About this project
All-trans retinoic acid is important for normal cardiovascular development and is involved in cardiovascular diseases. Levels of all-trans retinoic acid in blood vessels are under strict control by several cytochromes P450 (CYP) enzymes in for instance smooth muscle cells (SMCs) of blood vessels, particularly by CYP26B1, which our research consortium has discovered is present in two different splice variants, one full-length and one truncated. The truncated variant has been associated with atherosclerotic lesions but the functional differences between the two forms remain unsolved.
In the present project, we will characterize the enzymatic function of the two variants in terms of metabolism as well as their structural features and elucidate the basic physiological implications of these properties. Such information would be highly valuable in the understanding of basic mechanisms and helpful for design of new anti-atherosclerotic drugs, so called RAMBAs.
Biochemical characterization of the two splice variants of CYP26B1 is carried out with regards to structural and enzyme kinetics features, and by studies of atRA metabolism in cell lines transfected with expression constructs of the two variants.

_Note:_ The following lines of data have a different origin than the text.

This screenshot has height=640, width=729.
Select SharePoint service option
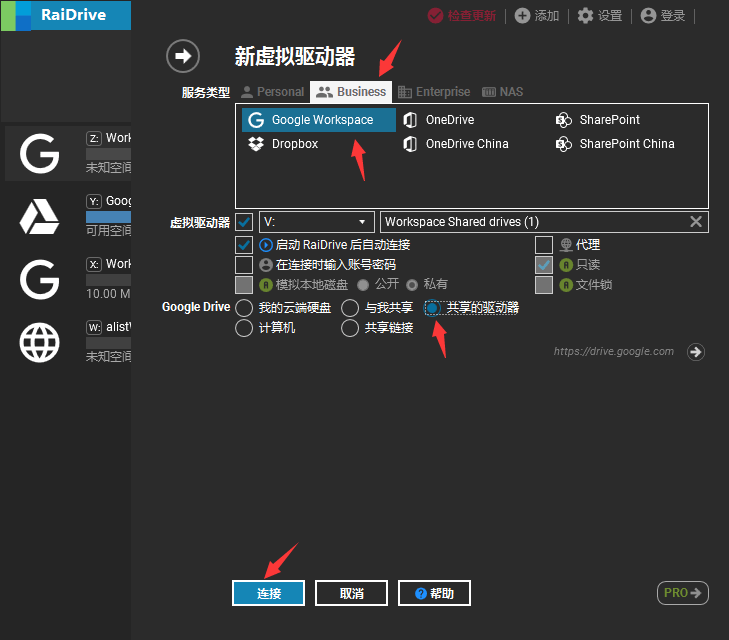click(598, 120)
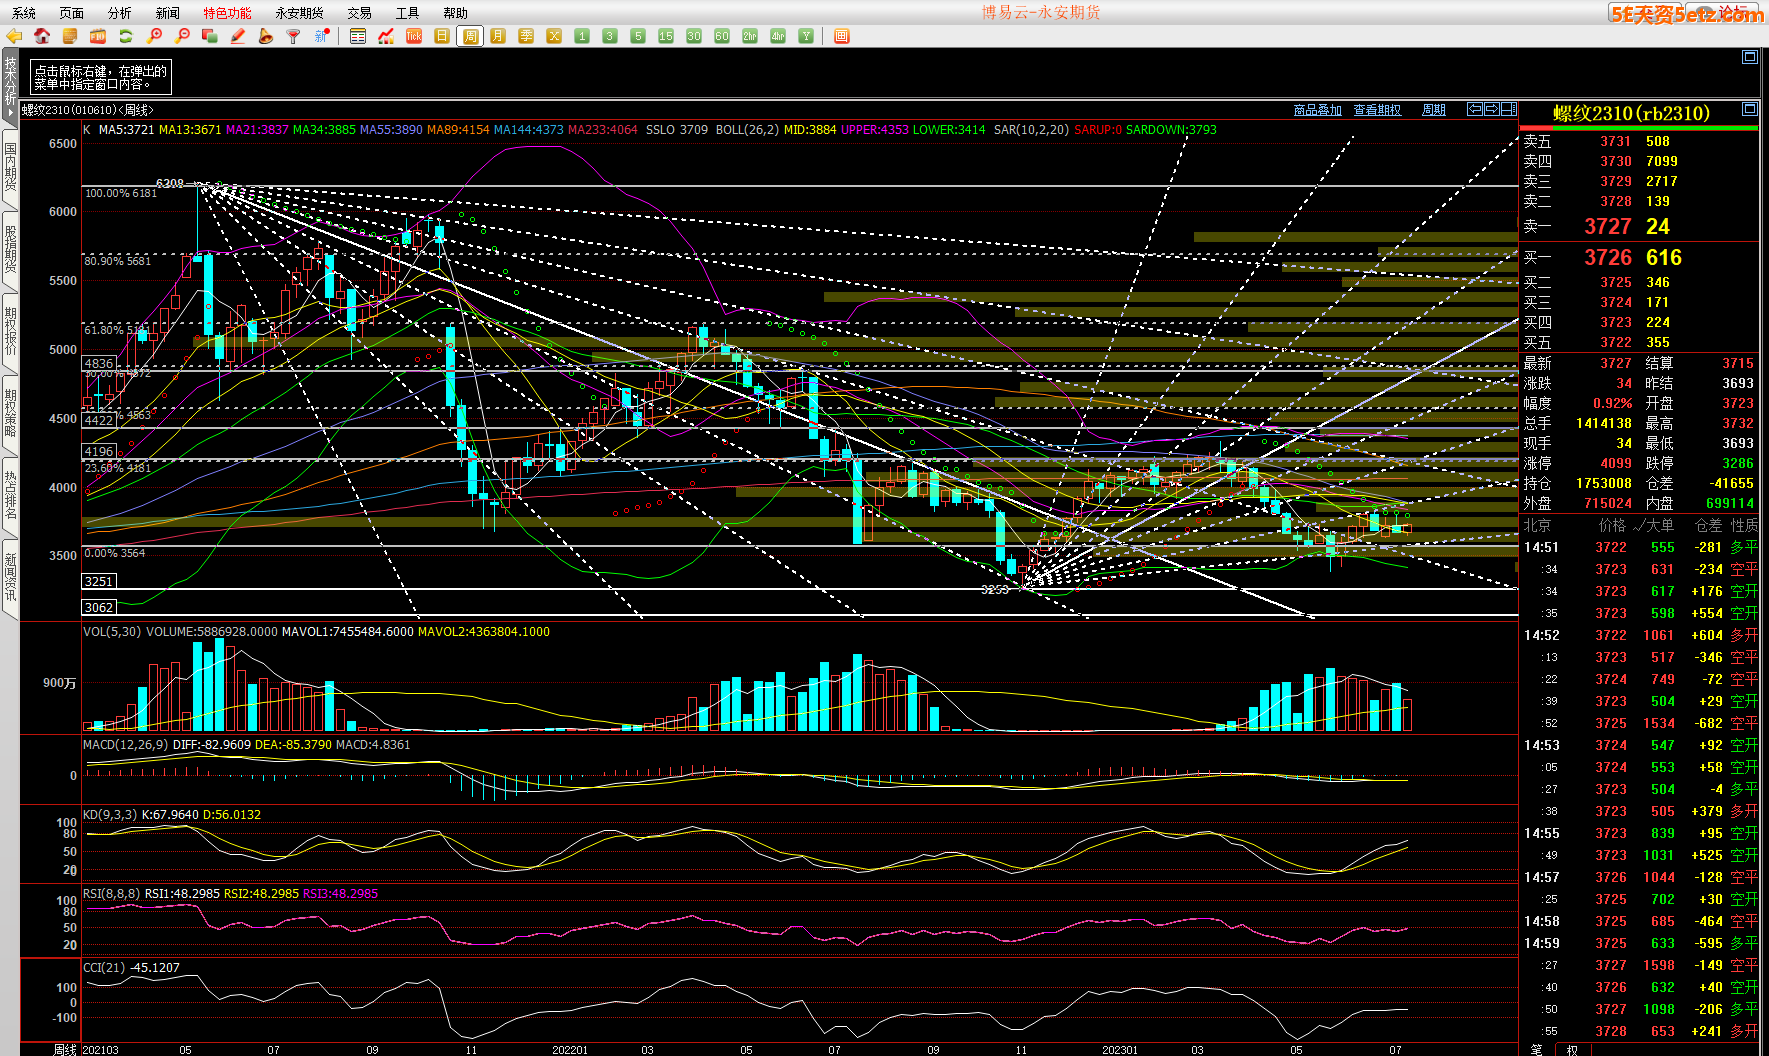This screenshot has height=1056, width=1769.
Task: Toggle the 15-minute period button
Action: (666, 36)
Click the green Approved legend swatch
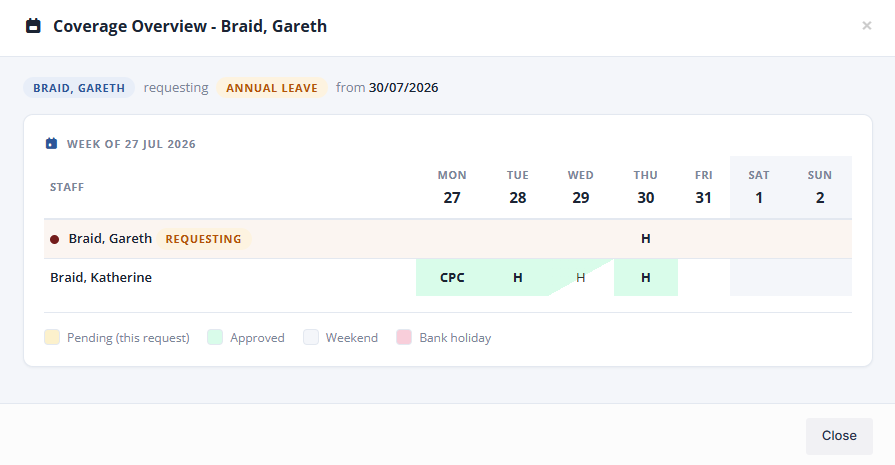The width and height of the screenshot is (895, 465). point(215,337)
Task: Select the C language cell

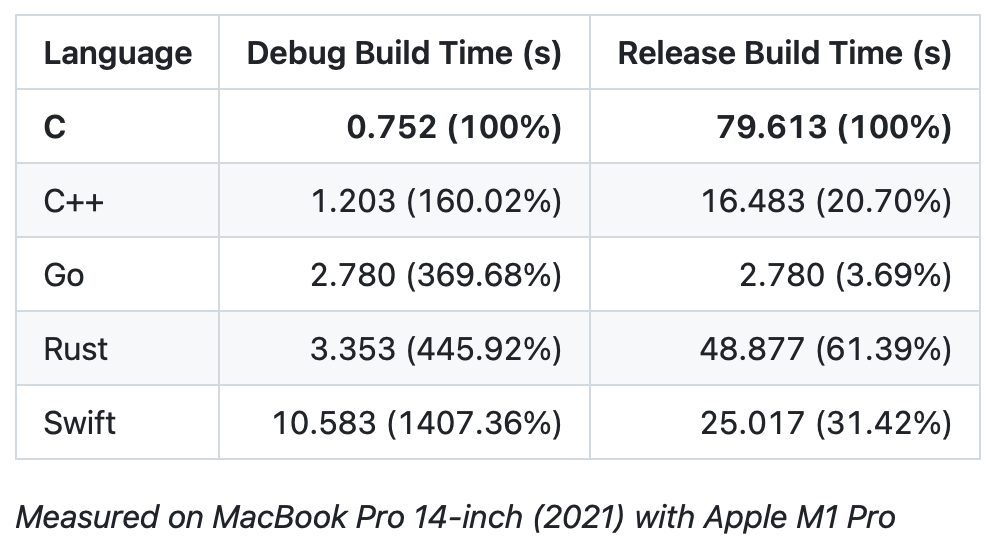Action: 56,127
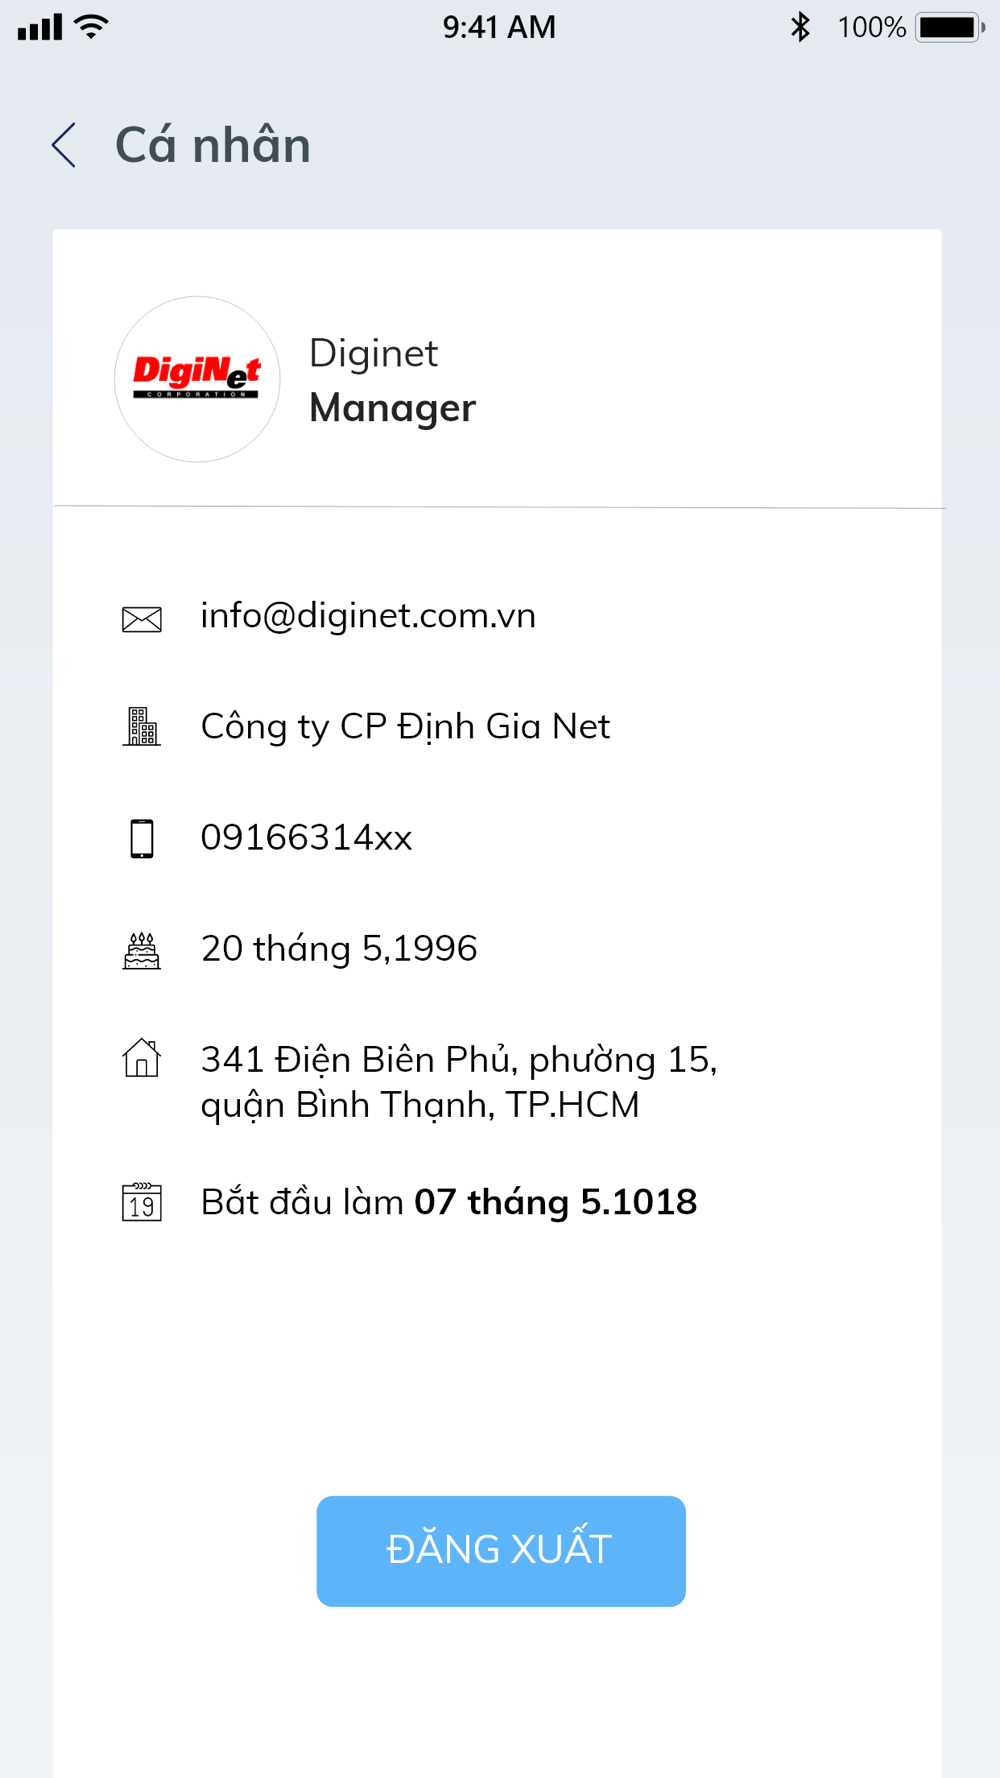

This means that we are crystallizing and solving the three-dimensional structures of the two splice variants of CYP26B1, determining their atRA affinities and their atRA catabolic kinetic constants, and examining the levels of atRA in cell lines expressing each of the two variants.
This project is partly connected to the project "Retinoic acid in acute ischemia and heart failure: from genes to left ventricular performance" and aspects of the project are the subjects for commercialization efforts.